Jessica Krigsman says in Kings County Supreme Court that she was sitting topless on a bench in Calvert Vaux Park on July 12, 2012, when two police officers approached her and told her to put her shirt on.
The Brooklyn woman "then politely told the defendant police officers that in 1992," the New York State Court of Appeals held in People v. Santorelli that it is legal for a woman to be topless in any public place in New York State where it is legal for a man to be topless, according to the complaint.
One of the officers then allegedly told Krigsman to "stop mouthing off," and that she would be arrested if she didn't put her shirt on.
Krigsman says she refused, leading one of the officers to pull her shirt on over her head for her "in a very aggressive manner."

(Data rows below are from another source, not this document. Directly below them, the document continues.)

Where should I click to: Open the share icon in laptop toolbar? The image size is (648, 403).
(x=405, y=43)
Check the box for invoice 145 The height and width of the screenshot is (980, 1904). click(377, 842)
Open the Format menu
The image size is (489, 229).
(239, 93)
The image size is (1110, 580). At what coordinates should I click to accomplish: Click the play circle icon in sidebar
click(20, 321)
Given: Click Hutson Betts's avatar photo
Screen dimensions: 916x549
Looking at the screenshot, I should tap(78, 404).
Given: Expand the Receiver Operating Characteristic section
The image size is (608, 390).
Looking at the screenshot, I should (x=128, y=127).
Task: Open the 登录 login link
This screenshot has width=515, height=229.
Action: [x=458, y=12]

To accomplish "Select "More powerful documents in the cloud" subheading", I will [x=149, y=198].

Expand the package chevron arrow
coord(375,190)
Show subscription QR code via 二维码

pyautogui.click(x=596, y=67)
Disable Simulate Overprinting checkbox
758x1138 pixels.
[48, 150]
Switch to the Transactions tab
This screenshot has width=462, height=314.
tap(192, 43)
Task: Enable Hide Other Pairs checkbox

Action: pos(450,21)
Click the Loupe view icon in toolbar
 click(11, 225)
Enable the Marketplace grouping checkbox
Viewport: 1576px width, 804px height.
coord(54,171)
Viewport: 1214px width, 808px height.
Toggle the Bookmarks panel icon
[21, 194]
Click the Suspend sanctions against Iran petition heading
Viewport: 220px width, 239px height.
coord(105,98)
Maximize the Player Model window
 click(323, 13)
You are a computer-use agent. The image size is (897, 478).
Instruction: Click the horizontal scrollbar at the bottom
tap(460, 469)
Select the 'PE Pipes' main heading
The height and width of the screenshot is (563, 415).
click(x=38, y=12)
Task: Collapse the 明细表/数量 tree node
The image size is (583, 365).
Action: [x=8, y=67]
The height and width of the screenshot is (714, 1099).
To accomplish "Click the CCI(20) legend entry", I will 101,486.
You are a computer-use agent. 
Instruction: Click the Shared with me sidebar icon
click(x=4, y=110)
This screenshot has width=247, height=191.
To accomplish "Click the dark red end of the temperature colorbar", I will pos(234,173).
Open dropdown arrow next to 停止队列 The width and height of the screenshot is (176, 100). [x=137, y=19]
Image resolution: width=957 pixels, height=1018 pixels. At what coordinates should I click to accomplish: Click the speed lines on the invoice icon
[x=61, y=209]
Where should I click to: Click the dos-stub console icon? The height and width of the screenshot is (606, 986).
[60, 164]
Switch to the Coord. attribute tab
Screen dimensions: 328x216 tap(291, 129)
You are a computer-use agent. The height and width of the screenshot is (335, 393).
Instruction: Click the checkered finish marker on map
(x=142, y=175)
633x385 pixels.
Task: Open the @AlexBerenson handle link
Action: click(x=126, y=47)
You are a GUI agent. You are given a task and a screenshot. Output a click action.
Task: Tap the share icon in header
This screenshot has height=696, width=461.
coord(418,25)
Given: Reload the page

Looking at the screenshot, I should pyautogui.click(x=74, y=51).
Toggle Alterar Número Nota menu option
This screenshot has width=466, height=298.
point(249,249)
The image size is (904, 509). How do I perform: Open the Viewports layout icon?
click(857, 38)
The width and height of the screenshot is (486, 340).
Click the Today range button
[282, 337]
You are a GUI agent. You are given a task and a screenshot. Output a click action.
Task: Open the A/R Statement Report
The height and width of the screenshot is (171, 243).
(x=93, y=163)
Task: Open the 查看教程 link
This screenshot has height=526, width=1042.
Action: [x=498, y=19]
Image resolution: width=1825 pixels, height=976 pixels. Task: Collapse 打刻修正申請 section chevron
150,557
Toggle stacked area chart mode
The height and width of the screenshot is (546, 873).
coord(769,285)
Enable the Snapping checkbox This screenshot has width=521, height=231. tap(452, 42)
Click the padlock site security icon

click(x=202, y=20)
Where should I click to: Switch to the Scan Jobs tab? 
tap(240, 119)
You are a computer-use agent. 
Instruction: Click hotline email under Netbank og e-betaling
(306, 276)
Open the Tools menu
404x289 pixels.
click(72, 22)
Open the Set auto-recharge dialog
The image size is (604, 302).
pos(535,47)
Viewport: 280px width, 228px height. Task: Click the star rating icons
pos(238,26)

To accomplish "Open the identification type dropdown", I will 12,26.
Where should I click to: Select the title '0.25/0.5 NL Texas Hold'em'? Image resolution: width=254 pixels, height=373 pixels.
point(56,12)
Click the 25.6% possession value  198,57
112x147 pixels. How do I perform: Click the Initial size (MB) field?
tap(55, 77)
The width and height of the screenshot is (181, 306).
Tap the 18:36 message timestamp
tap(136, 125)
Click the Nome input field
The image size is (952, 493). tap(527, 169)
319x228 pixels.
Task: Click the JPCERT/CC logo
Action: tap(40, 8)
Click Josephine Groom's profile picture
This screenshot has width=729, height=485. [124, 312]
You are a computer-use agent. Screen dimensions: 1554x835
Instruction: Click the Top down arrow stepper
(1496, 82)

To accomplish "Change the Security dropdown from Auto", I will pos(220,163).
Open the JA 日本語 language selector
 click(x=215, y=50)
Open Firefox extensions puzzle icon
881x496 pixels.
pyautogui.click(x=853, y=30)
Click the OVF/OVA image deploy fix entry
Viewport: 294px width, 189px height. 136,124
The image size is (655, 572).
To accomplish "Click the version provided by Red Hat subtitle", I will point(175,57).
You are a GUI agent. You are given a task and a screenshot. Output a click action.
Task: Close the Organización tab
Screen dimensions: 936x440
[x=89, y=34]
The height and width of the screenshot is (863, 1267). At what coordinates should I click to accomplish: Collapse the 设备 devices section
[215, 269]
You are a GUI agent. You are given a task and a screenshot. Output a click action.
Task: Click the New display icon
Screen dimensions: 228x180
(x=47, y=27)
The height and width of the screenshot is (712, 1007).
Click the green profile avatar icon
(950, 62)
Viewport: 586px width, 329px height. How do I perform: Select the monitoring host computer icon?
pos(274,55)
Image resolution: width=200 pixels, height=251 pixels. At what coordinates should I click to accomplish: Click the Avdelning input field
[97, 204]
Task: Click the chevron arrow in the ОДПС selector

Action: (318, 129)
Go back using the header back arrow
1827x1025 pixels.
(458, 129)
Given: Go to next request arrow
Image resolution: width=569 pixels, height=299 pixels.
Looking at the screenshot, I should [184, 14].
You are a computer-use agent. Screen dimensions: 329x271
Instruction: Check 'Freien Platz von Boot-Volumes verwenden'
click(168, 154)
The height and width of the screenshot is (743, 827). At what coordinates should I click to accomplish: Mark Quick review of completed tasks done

The officers then arrested Krigsman and took her to a police precinct where she was held for five hours before being issued a summons for obstruction of a sitting area, according to the complaint.
Krigsman says the charges against her were dropped in court three months later.
The NYPD did not immediately respond to a request for comment late Monday night.
Krigsman's lawsuit gives only the last name of one police officer, Canavan, while the others are unknown.
In May 2013, a performance artist named Holly Van Voast claimed in Manhattan Federal Court that she was unfairly arrested for baring her breasts while wearing a Marilyn Monroe wig and Don Juan mustache.
Both women have cited the Santorelli opinion.
In February 2013, the New York City Police Department commanded its officers to not cite or arrest women for exposing their breasts in public.
Krigsmen seeks unspecified damages for civil rights violations, malicious prosecution, assault and battery.
She is represented by Stuart Jacobs with Jacobs & Hazan in Manhattan.